Palestinian President Mahmoud Abbas´s Fatah re-elected him party head on Tuesday as the movement opened its first congress since 2009 with talk mounting of who will eventually succeed the 81-year-old.
Abbas was re-elected by consensus, party spokesman Mahmoud Abu al-Hija said, and was due to address the congress at 6:00 pm (1600 GMT). Some 1,400 delegates were attending.
The election of members of Fatah´s parliament and its central committee over the five-day conference will signal the direction the oldest Palestinian party will take at a time when Abbas is weakened by his own unpopularity and internal dissent.
While the ageing leader has said he has no intention of stepping aside anytime soon, talk of who will eventually succeed him as Palestinian president has intensified. He has not publicly designated a successor.
Some analysts see the congress as an attempt by Abbas to marginalise political opponents, including longtime rival Mohammed Dahlan, currently in exile in the United Arab Emirates.
Observers have seen the reduced number of officials to vote -- down from more than 2,000 in 2009 -- as part of a move to exclude Dahlan supporters.
Dimitri Diliani, elected to Fatah´s revolutionary council, or parliament, in 2009, said he was not invited to the congress like dozens of others because "we bring a different voice."
He said a press conference set for a refugee camp near Ramallah on Tuesday with those recently dismissed from the party had been called off after threats "from the security services," including death threats.
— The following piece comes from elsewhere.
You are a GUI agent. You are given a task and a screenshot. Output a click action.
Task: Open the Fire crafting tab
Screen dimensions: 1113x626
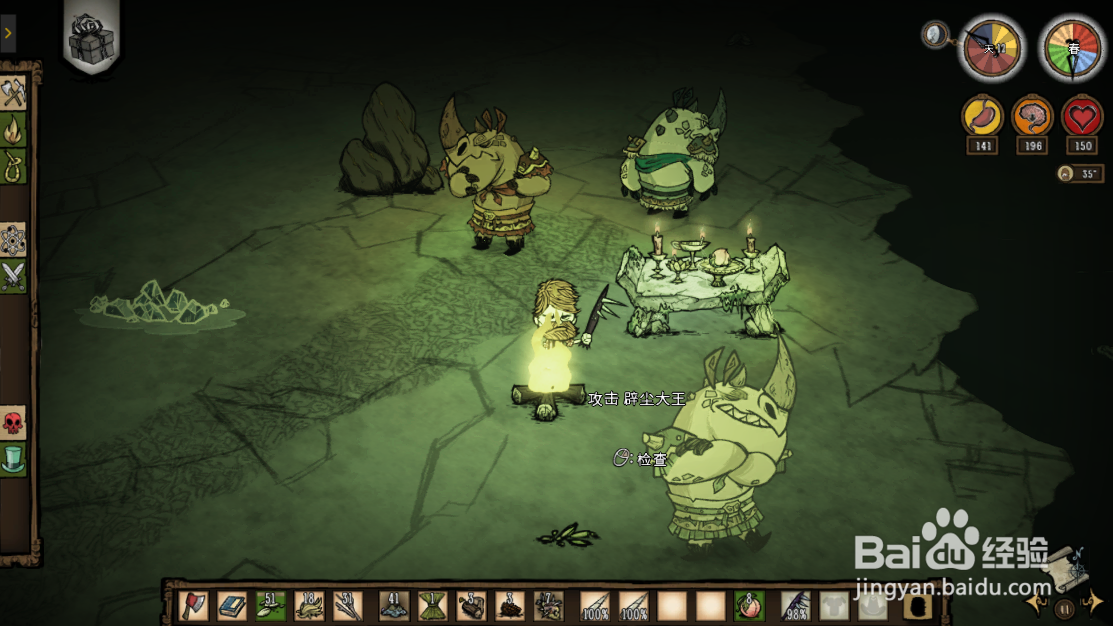point(13,129)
Jibril Rajoub, a former intelligence chief, current head of the Palestinian Football Association and Fatah central committee member, acknowledged "opponents and dissidents" had not been invited, but said "the priority is to hold the congress."
Rajoub also said the gathering will provide an opportunity to update the party´s structures.
"We have to take into account the current circumstances. The current system was created when we were in the diaspora and we are now on national soil. It was put in place at a revolutionary stage. Now we have a state."